Additionally, JavaScript's Date object supports ISO 8601 out of the box.

Great! Back to Skylight. We can see in the screenshot that this particular billing period starts at "2014-09-13T00:00:00.000Z": September 13th, 2014.

Our entire billing system uses UTC, and we can see this date is provided in UTC because it ends in Z.

Let's see what happens when we put this date into JavaScript:

JavaScript Date WAT


JavaScript, like a well-meaning but not-very-bright puppy, has eagerly gone and done the wrong thing. We wanted to represent a specific date—September 13th—but, after adjusting to my local timezone, the date is now September 12th! All of the date-related UI will be off by one day.

In Skylight, we use Moment.js for all of our date parsing and formatting. Moment is a friggin' gem of a library and has made the process of writing Skylight way easier. I have no idea how people write JavaScript apps without Moment.

Moment, wisely, inherits JavaScript's behavior out of the box:

Screenshot of Moment.js

I was starting to despair. All of our UI code uses Moment to format dates and times for human consumption, and I was not looking forward to auditing everything to make it UTC aware.

That's when I discovered that Moment.js has a UTC mode. Once you put a Moment date into UTC mode, all of its display functions use UTC instead of the local timezone.

Screenshot of Moment.js

Salvation was at hand. My first inclination was to go into all of the UI code (mostly Handlebars helpers and Ember components that wrap D3) and make sure we normalized all dates into UTC before drawing.

This was going to be a lot of work, and if there's anything I hate, it's working hard. I took a step back and wondered if there was an option other than quitting my job.

Fortunately an easier solution sprang to mind, and ultimately I think it's a better one. Why not just normalize all dates into UTC at the boundary, as they're received from the server?

We are lucky enough to be using Ember Data, so this was insanely easy. Ember Data does all of the work of talking to the server, and supports the notion of attribute types.

Ember Data supports several different types out of the box: numbers, dates, Booleans, and strings. But this list is easily extended with transforms. A transform is just an object that determines how a JSON value is deserialized into a JavaScript object, and vice versa.

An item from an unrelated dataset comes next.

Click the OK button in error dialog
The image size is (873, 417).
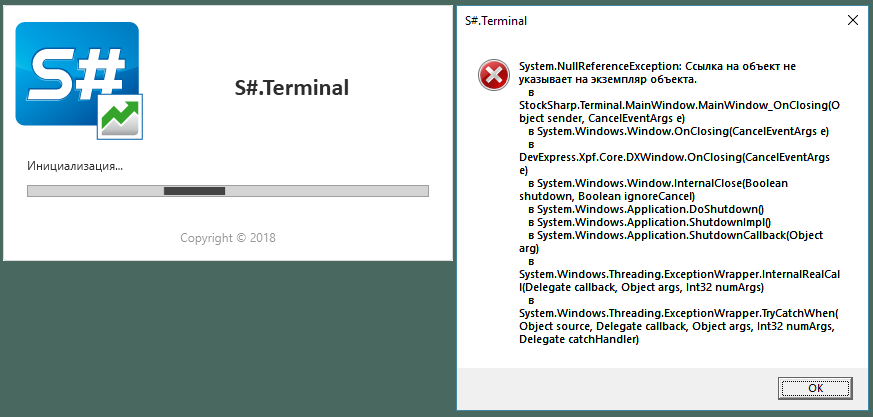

In this case, I wanted to define a transform called utc that created a new Moment date object in UTC mode.

This is RIDICULOUSLY EASY in Ember Data and requires zero configuration. If you're using Ember CLI (as we are), just create a new file called app/transforms/utc.js. Boom, done: we now have a transform called utc.

Inside utc.js, export a new subclass of DS.Transform:

import DS from "ember-data";

export default DS.Transform.extend({
  serialize: function(value) {
    return value ? value.toJSON() : null;

  deserialize: function(value) {
    return moment.utc(value);

Transforms implement two methods:

  1. serialize, which takes a JavaScript object and returns the value that should be used in the JSON payload sent to the server.
  2. deserialize, which takes the JSON value and returns the value you want to use in your app.

Next, I just had to go into all of my models and change the attribute type from date to utc. For example:

// app/models/subscription.js

export default DS.Model.extend({
  plan: belongsTo('plan'),

  features:       attr('string'),

  subscribedAt:        attr('utc'),
  unsubscribedAt:      attr('utc'),
  currentBillingCycle: attr('utc'),
  nextBillingCycle:    attr('utc'),
  nextInvoiceAt:       attr('utc')
  // ...

When I reloaded the app, boom, all of the dates displayed were based on UTC time, not the fact that I happened to be in Oregon at the moment.

In summary, tools like Moment.js and Ember Data don't just let you be a better developer. They also let you be very lazy, so you have more time to drink, which is definitely necessary if your job involves programming with dates and times.

NB: Kris Selden, Stefan Penner and Matthew Beale point out that Moment.js date parsing can be a slow operation. If you're loading many records, you may want to consider serializing dates as seconds since epoch, and doing the parsing at the UI layer. In our case, however, we only have a few billing-related models, so it did not become a performance bottleneck.